After raising 6 teenagers and being a youth pastor for over a decade, one learns a great deal about young people. One of the first things you may notice from this age group is the vast difference in appearance. Some 13 year old’s have mustaches, and some still have milk on their upper lip from the glass they just drank. At this age, they are no longer children, but they are not adults either. They want to be grown up, and think they already are. However just because some may act or look adult-like, do not expect adult behavior.
Help! my child’s in junior high… What should I expect?
Changes in Body:
First off, the junior high age is a marked as a time of giant growth spurts – physically, sexually and emotionally. They can grow several inches very quickly; their voices change, muscles form and their bodies develop. Most will start to complain about physical ailments like hurting joints, sore stomachs, and weird pains that move around their bodies. This is why this age is so frequently awkward, un-poised and clumsy. It’s hard to navigate life when your body is morphing and changing.
Most will likely have accidents at this age, and have a tendency to over react and break things. So don’t you do the same, because broken things can be fixed or replaced, your children can’t.
Changes in Relationships:
Because they are growing physically and sexually, they are becoming more aware of themselves. This causes them to be afraid of being different. Their peer group becomes very important to them. This is often reflected in dress, attitudes, language, interests, and hobbies. Because they are beginning to think abstractly, they are able to see and interpret relationships, especially with those of the opposite sex.

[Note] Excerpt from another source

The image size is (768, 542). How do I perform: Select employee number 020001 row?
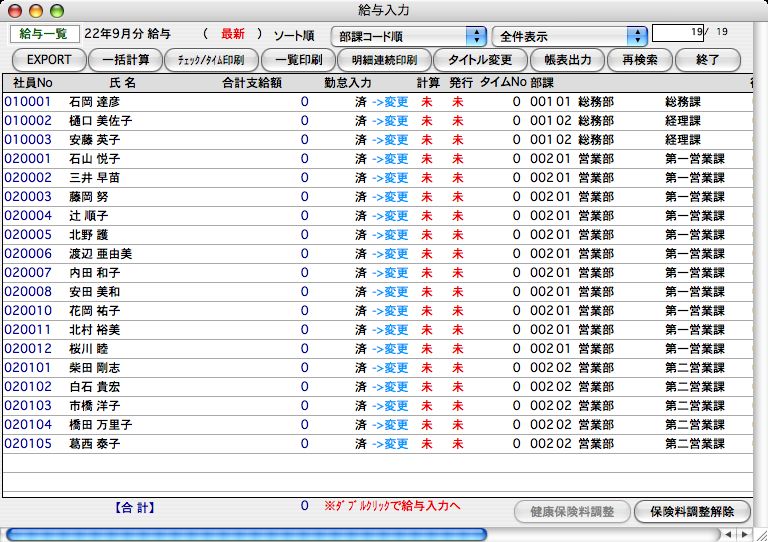(x=28, y=159)
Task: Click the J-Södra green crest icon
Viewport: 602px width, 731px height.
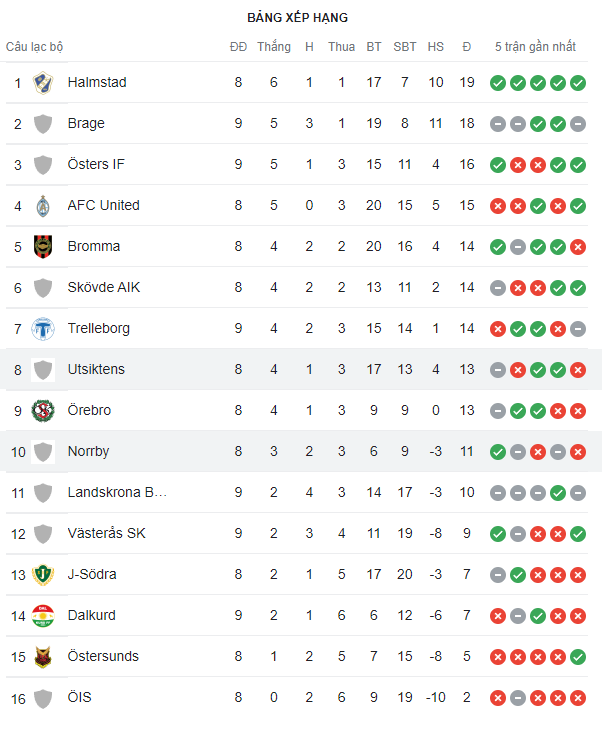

At this time, they need to understand the changes happening in them, and how these changes relate to them as a person. They will most likely be more committed to their friends than their family. This will cause them to not want to do things with their parents. To help with this, I found that I had to plan something enjoyable for both them and their friends. If you allow your children to be children around their friends, they won’t be afraid to let you tag along. Which is, of course, how they view it when they do things with you. Just learn to be patient and don’t judge them or their friend’s too harshly.
Changes in Perceptions:
while we must allow them to function freely within those limits. Because they tend to make snap judgments without weighing the facts, we need to be ready for a change of mind when they find out the consequences of a decision.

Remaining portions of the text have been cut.